Nolan Heavenor

Personal information
- Nationality: Canadian
- Born: June 30, 1982 (age 43) Victoria, BC, CAN
- Height: 5 ft 7 in (170 cm)
- Weight: 185 lb (84 kg; 13 st 3 lb)

Sport
- Position: transition
- Shoots: right
- NLL draft: 17th overall, 2005 Minnesota Swarm.
- NLL team: Calgary Roughnecks
- Pro career: 2006–2013

= Nolan Heavenor =

Canadian lacrosse player

Nolan Heavenor (born June 30, 1982 in Victoria, British Columbia) is Canadian a former professional box lacrosse transition player for the Calgary Roughnecks and Minnesota Swarm of the National Lacrosse League. He was drafted 17th overall by the Minnesota Swarm in the 2005 NLL Entry Draft from Limestone College (NCAA Division II).
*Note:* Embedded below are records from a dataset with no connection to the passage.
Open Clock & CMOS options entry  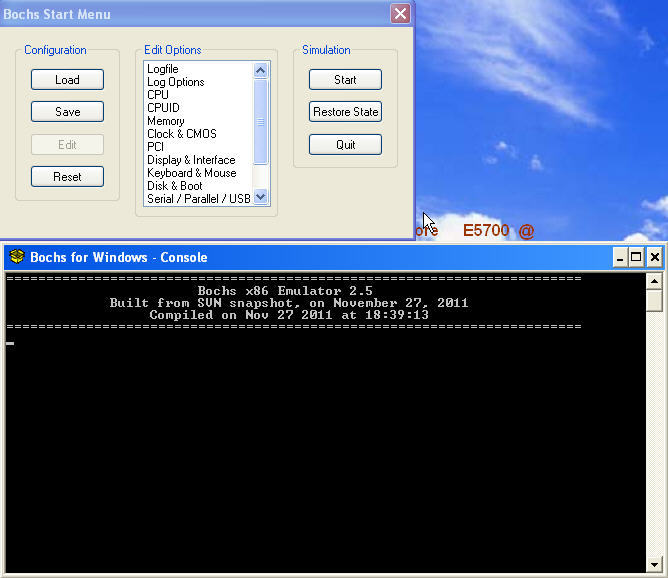(x=182, y=134)
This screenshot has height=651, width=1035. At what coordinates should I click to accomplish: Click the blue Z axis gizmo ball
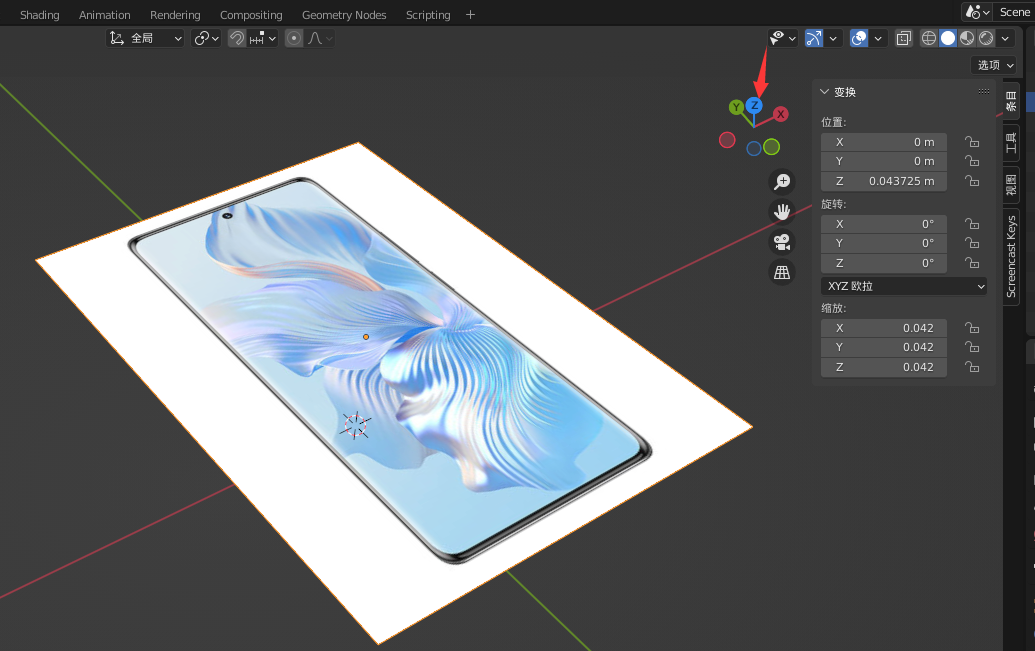pyautogui.click(x=754, y=105)
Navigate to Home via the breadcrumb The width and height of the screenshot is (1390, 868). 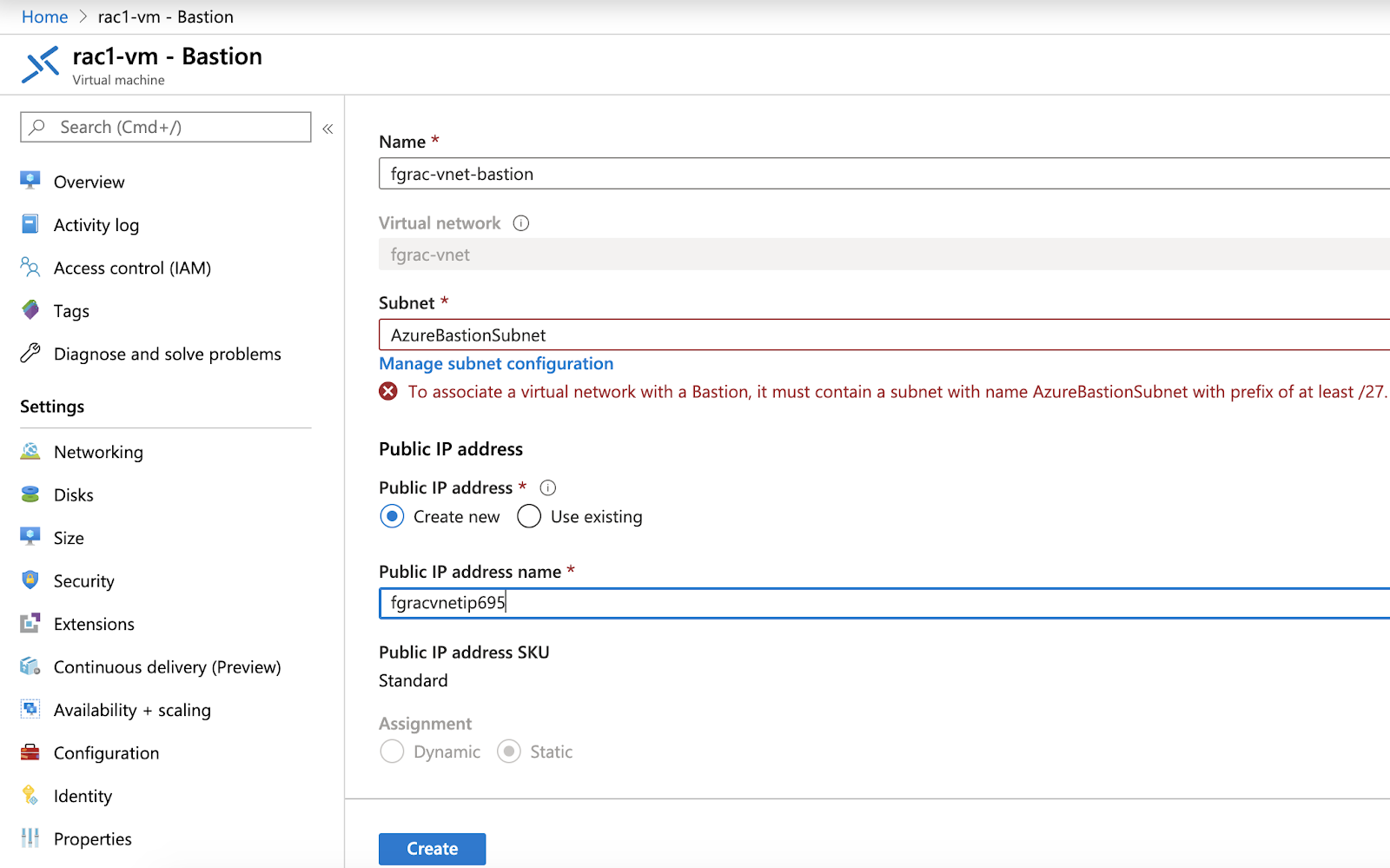[44, 16]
After playing his first season in 2006 for Minnesota, he was traded to the Calgary Roughnecks in exchange for a 2nd round (23rd overall) pick and 3rd round (31st overall) pick in the 2006 NLL Entry Draft.

Heavenor was part of three championship teams: 2009 NLL Champion's Cup with the Roughnecks, 2005 Western Lacrosse Association Mann Cup with the Victoria Shamrocks and the 2002 NCAA Division II Championship with Limestone College.